Octahedrally coordinated platinum nitrosyl complexes [Pt(NH(3))(4)(NO(3))(NO)](NO(3))(2) (1) and [Pt(NH(3))(4)(SO(4))(NO)](HSO(4))(CH(3)CN) (2) undergo linkage isomerization at temperatures below 130 K when excited with red light. Irradiation in the spectral range of 570-800 nm results in an inversion of the NO ligand from a Pt-NO to a Pt-ON configuration. The metastable state Pt-ON can be reverted back to the ground state (GS) Pt-NO by irradiation with blue-green or infrared light or by heating above 130 K. The characteristic shift of the nu(NO) stretching vibration from 1744 to 1815 cm(-1) in 1 and from 1714 to 1814 cm(-1) in 2 allowed the unambiguous identification of the respective nitrosyl isomers. Up to 26% of the complexes of 1 and 20% of 2 may be photochemically excited toward the metastable state (MS). Using X-ray crystallography and DFT calculations, it is shown that the Pt-NO in these {MNO}(8) complexes exhibits a bent arrangement with a Pt-N-O angle in the range of 117-120 degrees.

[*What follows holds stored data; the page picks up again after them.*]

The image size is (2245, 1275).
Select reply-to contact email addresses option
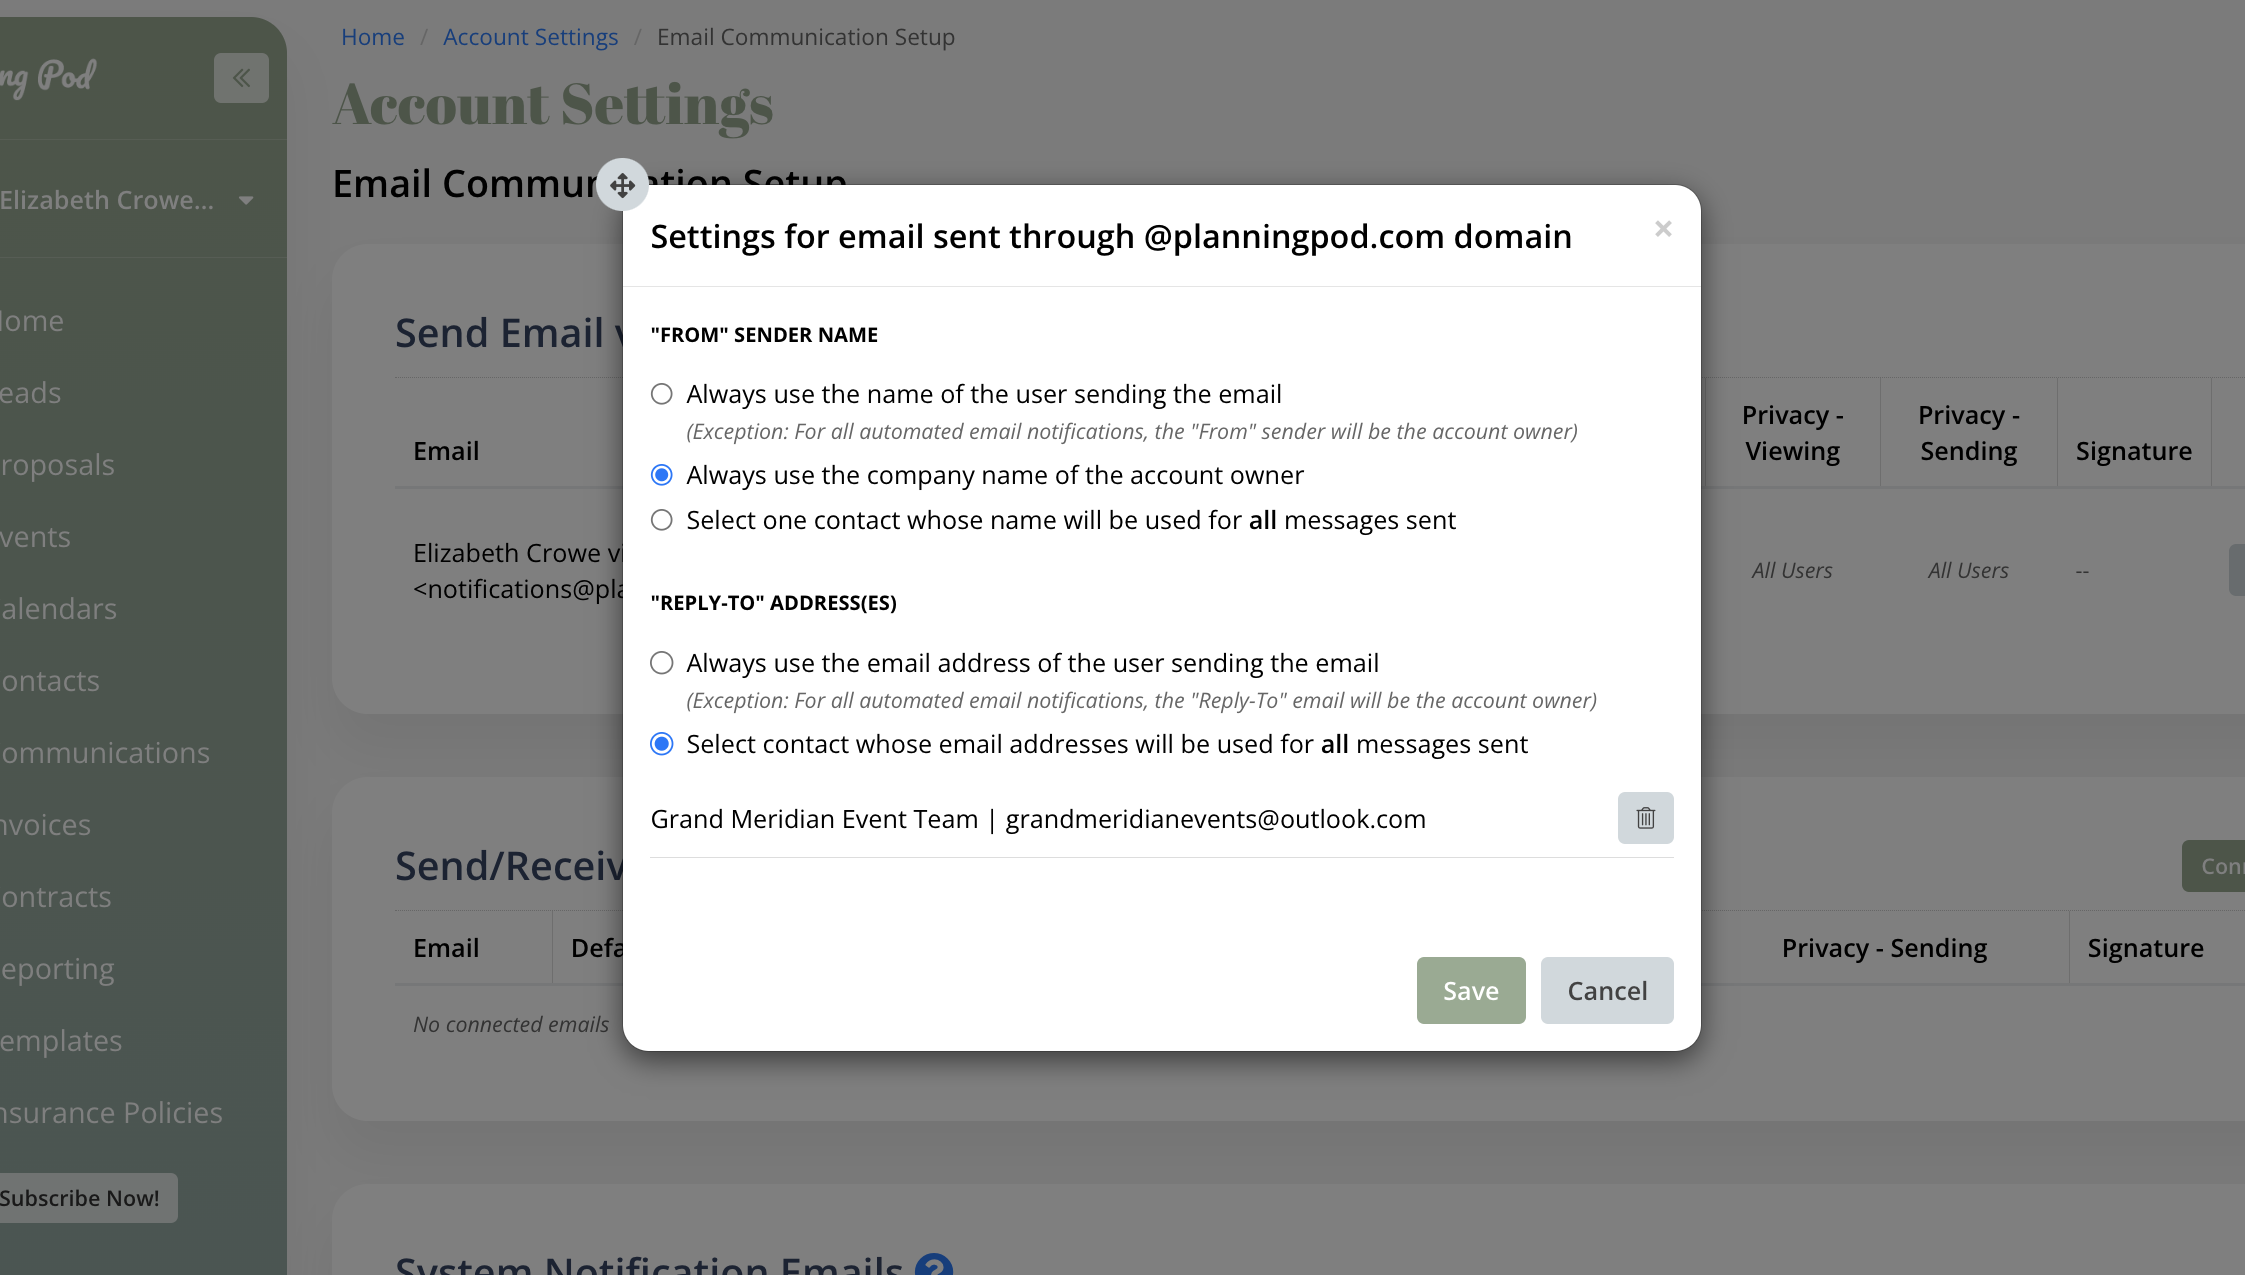(662, 744)
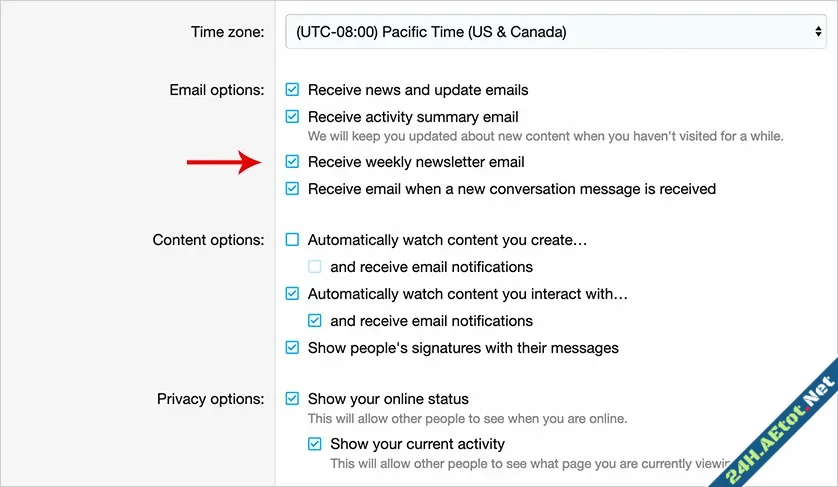Click the up-down arrows on Time zone select

click(818, 32)
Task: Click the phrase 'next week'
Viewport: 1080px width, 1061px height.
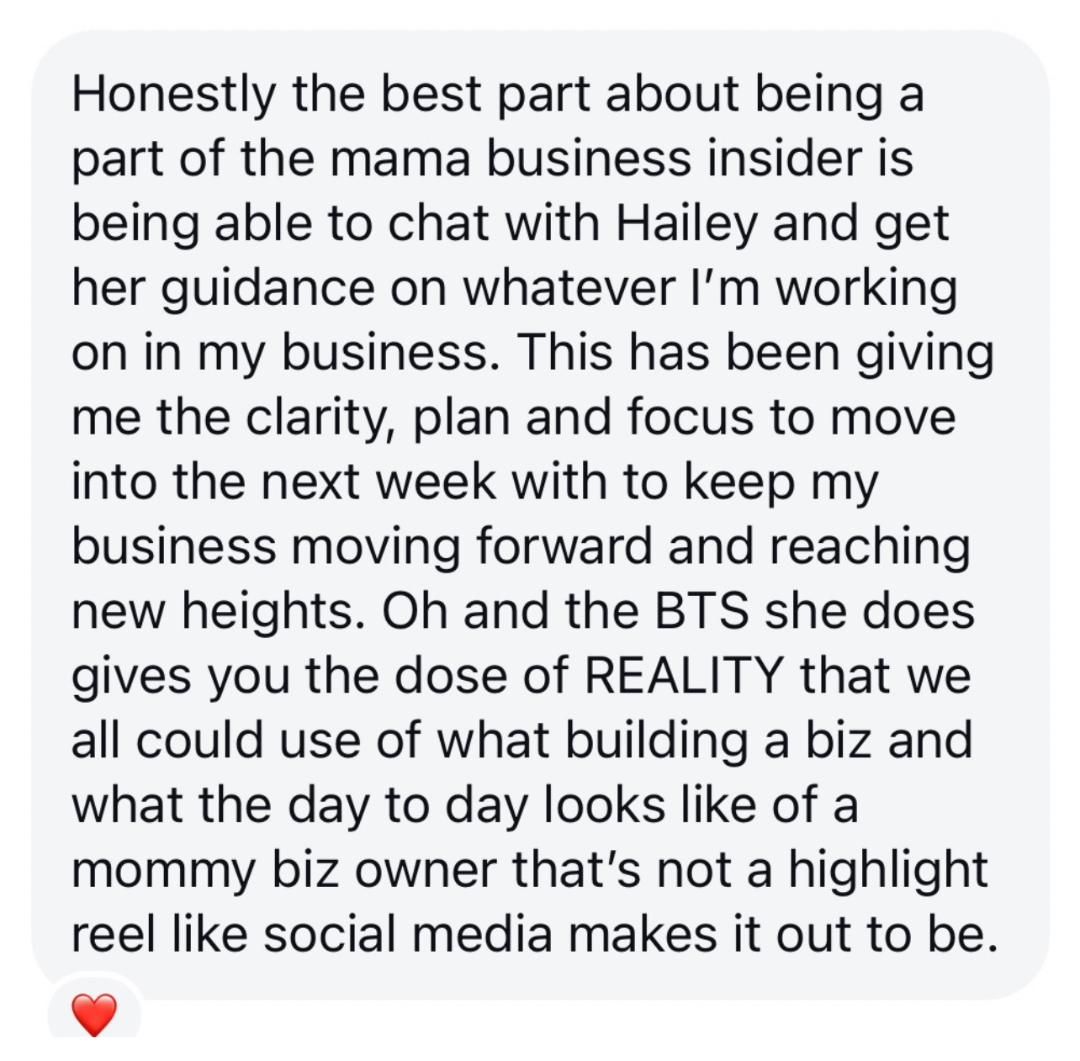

As a consequence and in contrast to the known {MNO}(6) complexes only one metastable linkage isomer Pt-ON with a correspondingly bent Pt-O-N arrangement is formed, as evidenced by spectroscopy and DFT calculations. The calculated partial density of states shows that the charge transfer transition Pt(5d) --> pi(star)(NO) is responsible for the formation of the metastable state.